PROBLEM TO SOLVE —
Take the entries that follow and return exactly the lines from the one holding "Hogar (296, 2339)" through the one holding "Política de reembolso (64, 2279)", both included. Nothing else is needed.

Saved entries
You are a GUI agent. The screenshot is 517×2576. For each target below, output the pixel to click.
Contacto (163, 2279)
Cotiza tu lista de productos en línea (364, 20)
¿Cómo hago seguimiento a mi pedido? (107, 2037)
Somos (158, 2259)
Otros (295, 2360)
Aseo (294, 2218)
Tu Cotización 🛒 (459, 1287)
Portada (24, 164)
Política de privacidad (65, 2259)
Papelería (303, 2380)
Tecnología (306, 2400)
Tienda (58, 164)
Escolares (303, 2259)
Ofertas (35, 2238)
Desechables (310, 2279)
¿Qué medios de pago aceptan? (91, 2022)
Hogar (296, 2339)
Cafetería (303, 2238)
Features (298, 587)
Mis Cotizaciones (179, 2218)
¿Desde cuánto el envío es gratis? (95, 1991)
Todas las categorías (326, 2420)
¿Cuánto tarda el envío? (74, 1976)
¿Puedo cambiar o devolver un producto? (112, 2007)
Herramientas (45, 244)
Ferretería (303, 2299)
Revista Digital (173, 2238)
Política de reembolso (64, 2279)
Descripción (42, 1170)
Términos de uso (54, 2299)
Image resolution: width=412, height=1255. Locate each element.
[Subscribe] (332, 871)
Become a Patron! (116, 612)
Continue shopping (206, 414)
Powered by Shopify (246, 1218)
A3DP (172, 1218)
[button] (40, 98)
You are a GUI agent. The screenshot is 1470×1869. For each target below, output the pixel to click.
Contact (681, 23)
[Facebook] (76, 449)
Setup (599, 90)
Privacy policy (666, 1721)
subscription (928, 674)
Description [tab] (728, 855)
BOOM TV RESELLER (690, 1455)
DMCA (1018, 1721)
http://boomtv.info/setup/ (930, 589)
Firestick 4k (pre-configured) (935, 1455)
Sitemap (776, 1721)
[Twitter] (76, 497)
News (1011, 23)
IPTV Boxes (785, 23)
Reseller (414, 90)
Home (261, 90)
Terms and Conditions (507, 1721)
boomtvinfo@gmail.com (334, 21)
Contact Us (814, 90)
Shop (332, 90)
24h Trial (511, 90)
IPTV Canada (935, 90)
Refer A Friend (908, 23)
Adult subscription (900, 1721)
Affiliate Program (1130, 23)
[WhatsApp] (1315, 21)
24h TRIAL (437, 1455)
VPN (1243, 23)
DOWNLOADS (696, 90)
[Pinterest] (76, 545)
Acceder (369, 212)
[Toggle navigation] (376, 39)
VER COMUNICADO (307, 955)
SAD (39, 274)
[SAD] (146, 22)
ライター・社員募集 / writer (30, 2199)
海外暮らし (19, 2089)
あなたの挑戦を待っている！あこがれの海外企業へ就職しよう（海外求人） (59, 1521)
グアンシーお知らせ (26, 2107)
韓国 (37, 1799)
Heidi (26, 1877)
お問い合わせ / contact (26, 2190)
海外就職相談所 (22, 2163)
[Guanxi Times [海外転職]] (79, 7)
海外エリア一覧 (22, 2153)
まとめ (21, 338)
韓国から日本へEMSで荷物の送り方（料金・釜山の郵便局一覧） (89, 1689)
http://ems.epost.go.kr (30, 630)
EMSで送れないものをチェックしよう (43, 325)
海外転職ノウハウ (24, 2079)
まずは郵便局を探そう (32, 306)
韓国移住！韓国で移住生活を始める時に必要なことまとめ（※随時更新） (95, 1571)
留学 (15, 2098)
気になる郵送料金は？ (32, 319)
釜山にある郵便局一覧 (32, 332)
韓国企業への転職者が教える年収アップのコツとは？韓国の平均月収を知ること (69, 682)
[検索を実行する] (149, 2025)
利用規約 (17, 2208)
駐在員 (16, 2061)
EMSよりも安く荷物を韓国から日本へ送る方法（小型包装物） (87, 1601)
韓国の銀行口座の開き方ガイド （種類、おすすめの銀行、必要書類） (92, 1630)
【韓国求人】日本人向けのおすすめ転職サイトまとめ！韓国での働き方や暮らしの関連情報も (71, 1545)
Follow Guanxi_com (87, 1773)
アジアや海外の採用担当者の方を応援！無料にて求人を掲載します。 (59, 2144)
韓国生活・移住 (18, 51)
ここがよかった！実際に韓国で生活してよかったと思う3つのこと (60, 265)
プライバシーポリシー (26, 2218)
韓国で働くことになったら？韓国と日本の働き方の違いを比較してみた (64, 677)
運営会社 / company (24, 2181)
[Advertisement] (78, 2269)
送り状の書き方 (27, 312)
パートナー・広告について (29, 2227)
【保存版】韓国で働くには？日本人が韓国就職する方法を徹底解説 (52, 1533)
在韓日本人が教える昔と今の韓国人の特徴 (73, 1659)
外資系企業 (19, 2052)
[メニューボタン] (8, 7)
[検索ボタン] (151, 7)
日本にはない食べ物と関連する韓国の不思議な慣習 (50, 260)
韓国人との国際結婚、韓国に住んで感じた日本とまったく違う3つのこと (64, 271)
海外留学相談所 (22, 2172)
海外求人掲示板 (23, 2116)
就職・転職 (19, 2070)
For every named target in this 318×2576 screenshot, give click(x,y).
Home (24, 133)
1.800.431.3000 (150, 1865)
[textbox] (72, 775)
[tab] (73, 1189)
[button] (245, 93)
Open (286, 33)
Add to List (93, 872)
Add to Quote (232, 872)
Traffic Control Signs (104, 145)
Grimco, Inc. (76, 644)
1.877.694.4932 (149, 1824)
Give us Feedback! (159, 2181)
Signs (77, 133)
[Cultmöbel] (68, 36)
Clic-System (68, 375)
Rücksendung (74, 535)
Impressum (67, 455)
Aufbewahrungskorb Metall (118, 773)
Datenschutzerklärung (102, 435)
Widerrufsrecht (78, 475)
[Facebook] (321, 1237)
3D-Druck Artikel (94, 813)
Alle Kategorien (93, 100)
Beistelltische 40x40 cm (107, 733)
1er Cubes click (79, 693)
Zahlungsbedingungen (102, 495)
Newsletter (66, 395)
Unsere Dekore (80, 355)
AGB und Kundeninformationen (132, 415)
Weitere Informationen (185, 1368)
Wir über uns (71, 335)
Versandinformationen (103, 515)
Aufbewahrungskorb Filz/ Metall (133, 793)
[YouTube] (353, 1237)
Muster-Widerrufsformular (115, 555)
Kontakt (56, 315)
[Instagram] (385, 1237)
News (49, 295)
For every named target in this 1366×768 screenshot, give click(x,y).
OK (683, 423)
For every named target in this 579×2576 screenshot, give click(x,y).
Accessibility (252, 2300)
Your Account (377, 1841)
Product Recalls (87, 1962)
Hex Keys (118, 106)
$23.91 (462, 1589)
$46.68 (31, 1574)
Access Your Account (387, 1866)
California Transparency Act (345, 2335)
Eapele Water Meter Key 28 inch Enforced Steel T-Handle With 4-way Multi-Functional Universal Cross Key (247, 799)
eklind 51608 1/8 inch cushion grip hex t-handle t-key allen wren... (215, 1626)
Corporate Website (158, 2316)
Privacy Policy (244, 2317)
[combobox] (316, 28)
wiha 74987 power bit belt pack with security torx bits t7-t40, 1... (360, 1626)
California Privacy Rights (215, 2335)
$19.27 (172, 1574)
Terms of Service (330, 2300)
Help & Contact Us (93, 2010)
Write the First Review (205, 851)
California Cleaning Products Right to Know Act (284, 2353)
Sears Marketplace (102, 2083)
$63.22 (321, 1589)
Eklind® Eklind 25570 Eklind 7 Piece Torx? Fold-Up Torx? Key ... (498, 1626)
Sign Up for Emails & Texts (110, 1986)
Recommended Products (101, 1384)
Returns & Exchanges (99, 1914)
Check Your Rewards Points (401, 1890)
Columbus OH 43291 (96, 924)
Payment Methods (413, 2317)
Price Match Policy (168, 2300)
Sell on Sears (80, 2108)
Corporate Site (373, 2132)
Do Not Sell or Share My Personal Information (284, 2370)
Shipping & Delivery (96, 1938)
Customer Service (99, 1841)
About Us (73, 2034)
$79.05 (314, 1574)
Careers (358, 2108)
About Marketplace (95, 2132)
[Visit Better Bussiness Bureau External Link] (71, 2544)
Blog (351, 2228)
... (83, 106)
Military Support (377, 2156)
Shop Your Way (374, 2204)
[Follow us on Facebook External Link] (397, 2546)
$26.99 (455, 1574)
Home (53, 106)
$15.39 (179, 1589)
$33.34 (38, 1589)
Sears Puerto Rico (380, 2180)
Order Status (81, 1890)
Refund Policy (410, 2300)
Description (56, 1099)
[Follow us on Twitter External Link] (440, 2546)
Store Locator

RESPONSE —
Hogar (296, 2339)
Cafetería (303, 2238)
Features (298, 587)
Mis Cotizaciones (179, 2218)
¿Desde cuánto el envío es gratis? (95, 1991)
Todas las categorías (326, 2420)
¿Cuánto tarda el envío? (74, 1976)
¿Puedo cambiar o devolver un producto? (112, 2007)
Herramientas (45, 244)
Ferretería (303, 2299)
Revista Digital (173, 2238)
Política de reembolso (64, 2279)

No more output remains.